Holdout Group
Contributor
What is a Holdout Group?
A holdout group is a set of users deliberately kept out of all experiments and product changes over a defined period—often months or even a year. These users see the “static” version of your product, unaffected by any optimizations, new features, or test variants.
The purpose? To act as a baseline. By comparing their behavior with that of exposed users (those who receive the new features or experiment winners), you can estimate the true cumulative impact of your experimentation program.
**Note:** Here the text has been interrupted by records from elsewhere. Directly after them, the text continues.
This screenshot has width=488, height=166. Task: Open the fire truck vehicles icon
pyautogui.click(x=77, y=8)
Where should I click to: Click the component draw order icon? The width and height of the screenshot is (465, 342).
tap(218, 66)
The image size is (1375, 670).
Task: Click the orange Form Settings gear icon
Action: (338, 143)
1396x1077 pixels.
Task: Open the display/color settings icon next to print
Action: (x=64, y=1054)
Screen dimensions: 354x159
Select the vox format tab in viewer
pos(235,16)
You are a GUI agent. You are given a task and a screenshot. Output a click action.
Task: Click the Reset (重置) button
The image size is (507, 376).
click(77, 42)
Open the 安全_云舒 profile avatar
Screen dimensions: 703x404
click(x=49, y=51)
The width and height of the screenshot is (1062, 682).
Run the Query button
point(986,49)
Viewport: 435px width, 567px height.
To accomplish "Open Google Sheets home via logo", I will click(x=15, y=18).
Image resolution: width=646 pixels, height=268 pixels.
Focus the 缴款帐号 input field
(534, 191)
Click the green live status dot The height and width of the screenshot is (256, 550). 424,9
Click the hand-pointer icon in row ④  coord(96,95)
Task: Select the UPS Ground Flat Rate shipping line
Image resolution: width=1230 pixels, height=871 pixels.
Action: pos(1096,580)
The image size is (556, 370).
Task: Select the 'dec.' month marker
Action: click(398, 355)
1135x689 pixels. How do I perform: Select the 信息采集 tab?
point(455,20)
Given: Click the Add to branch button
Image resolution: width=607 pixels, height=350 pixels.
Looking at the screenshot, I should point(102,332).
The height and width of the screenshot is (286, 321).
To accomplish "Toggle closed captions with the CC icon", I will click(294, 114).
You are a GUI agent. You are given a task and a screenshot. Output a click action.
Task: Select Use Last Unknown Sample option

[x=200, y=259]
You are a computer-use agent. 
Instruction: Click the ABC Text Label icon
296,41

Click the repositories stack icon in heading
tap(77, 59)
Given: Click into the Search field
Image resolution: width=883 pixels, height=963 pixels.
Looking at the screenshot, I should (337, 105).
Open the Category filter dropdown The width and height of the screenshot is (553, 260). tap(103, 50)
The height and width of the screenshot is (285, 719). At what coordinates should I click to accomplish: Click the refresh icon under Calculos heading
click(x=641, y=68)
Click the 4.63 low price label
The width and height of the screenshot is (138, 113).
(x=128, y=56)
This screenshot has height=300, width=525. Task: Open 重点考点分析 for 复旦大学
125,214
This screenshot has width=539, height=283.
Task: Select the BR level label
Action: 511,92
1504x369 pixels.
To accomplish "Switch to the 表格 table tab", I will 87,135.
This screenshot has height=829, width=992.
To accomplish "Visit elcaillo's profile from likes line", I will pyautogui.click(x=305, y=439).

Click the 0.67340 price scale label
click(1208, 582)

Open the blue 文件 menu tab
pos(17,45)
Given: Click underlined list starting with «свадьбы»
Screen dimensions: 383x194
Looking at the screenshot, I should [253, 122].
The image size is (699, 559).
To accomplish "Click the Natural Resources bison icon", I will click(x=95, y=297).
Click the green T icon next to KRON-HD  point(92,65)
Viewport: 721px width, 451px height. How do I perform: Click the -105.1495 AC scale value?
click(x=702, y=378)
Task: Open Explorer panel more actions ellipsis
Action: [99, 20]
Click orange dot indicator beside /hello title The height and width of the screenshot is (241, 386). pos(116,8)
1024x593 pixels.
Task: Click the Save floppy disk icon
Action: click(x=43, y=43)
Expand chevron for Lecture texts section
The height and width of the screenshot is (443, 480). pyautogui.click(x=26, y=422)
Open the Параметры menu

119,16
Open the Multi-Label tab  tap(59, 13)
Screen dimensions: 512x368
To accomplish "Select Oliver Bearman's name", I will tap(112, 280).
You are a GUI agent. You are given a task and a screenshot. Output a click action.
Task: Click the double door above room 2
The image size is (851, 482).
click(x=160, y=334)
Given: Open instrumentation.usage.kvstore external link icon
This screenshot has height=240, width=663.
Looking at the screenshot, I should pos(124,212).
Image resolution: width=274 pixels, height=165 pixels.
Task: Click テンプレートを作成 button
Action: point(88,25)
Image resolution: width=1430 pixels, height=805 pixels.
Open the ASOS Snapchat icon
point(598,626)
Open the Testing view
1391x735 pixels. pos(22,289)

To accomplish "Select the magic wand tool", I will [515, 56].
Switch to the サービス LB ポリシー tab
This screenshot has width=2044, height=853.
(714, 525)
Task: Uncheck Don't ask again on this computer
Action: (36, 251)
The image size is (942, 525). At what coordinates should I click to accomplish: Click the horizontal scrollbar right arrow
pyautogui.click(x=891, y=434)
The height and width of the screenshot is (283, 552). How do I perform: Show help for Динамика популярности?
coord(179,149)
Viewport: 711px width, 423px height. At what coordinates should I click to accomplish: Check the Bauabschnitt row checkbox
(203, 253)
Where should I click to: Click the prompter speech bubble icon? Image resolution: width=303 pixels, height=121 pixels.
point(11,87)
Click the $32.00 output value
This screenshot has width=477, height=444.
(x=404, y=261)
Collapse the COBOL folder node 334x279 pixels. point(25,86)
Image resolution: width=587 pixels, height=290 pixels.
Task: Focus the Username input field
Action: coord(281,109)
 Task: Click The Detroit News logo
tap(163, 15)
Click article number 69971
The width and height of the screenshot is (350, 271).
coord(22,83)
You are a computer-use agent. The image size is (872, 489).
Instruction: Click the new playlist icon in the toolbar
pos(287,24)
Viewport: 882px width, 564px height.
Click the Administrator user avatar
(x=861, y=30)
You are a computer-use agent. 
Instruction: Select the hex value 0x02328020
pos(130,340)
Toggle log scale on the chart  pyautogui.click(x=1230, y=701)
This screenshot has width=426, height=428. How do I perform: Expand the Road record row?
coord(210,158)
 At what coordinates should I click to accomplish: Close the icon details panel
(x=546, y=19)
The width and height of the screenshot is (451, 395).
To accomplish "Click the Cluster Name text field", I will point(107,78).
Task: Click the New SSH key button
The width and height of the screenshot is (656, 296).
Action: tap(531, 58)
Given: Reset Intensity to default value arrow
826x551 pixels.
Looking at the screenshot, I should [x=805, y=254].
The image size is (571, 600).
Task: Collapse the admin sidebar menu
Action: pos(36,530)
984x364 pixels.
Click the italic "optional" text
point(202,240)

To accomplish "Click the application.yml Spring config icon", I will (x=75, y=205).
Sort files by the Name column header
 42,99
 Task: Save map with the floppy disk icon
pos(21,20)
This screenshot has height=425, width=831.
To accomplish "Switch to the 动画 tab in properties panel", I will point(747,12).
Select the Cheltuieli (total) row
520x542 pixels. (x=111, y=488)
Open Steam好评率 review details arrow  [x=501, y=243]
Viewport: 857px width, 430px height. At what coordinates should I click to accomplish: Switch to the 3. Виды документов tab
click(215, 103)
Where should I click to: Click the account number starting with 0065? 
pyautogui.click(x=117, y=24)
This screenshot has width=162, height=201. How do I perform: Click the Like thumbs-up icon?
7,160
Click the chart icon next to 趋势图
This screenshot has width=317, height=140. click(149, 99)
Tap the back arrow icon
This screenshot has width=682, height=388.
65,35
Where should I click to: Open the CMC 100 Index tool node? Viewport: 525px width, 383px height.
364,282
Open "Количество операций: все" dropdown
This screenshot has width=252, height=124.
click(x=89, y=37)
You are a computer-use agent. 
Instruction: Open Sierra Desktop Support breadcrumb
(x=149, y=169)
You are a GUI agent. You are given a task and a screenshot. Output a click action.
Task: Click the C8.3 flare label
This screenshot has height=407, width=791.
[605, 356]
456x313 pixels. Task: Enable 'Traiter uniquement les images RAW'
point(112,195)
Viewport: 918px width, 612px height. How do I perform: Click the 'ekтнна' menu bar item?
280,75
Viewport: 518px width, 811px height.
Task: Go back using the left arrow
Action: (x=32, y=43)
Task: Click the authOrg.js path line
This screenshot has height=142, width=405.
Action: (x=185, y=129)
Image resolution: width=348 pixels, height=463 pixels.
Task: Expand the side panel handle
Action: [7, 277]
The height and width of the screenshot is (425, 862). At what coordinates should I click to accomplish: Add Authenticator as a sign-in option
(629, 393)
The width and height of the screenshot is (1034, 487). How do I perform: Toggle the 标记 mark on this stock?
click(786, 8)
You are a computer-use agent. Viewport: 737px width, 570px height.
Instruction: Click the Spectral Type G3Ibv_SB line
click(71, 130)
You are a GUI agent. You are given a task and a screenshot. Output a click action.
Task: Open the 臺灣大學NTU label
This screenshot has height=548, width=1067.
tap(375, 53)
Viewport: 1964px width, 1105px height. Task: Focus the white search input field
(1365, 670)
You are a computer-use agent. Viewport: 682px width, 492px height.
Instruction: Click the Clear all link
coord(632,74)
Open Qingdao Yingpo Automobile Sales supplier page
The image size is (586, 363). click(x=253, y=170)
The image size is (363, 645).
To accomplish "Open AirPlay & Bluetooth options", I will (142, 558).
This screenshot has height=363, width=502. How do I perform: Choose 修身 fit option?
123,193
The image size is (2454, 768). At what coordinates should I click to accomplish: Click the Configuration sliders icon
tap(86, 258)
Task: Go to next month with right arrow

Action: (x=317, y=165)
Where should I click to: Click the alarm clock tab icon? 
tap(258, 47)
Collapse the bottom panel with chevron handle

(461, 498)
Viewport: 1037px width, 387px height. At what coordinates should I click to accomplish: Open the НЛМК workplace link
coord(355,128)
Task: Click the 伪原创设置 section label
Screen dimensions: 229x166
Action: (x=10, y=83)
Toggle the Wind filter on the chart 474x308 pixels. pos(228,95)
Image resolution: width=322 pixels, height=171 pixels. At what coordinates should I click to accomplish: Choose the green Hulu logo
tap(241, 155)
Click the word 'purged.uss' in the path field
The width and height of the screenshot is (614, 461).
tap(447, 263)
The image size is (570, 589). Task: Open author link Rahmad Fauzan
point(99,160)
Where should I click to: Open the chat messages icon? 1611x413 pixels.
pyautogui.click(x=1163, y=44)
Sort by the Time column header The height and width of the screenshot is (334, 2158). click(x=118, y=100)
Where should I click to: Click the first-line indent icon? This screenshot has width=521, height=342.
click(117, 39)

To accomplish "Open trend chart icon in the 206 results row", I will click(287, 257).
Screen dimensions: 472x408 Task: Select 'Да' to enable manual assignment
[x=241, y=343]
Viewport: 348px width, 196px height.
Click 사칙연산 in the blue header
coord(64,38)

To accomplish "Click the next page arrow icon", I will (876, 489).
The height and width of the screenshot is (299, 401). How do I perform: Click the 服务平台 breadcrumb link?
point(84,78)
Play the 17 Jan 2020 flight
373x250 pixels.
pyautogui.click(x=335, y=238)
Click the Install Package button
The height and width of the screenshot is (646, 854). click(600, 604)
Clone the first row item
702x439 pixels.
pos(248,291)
Holdout groups are sometimes called universal holdbacks or global holdouts.
How Does It Work?
To implement a holdout group, teams need:
- User identification and tagging: The system must persistently recognize who’s in the holdout group across time and devices.
- Strict exclusion logic: Holdout users must be reliably excluded from every experiment and feature launch.
- Static experience delivery: The original version of the product must remain available and functional for these users.
- Consistent data tracking: You need accurate metrics for the holdout group to compare outcomes.
This only works if your platform can ensure full isolation from experimental changes—often only possible for logged-in users.
Why Use a Holdout Group?
Holdout groups are powerful when you want to:
- Measure cumulative impact of multiple experiments across a time period (e.g., quarterly).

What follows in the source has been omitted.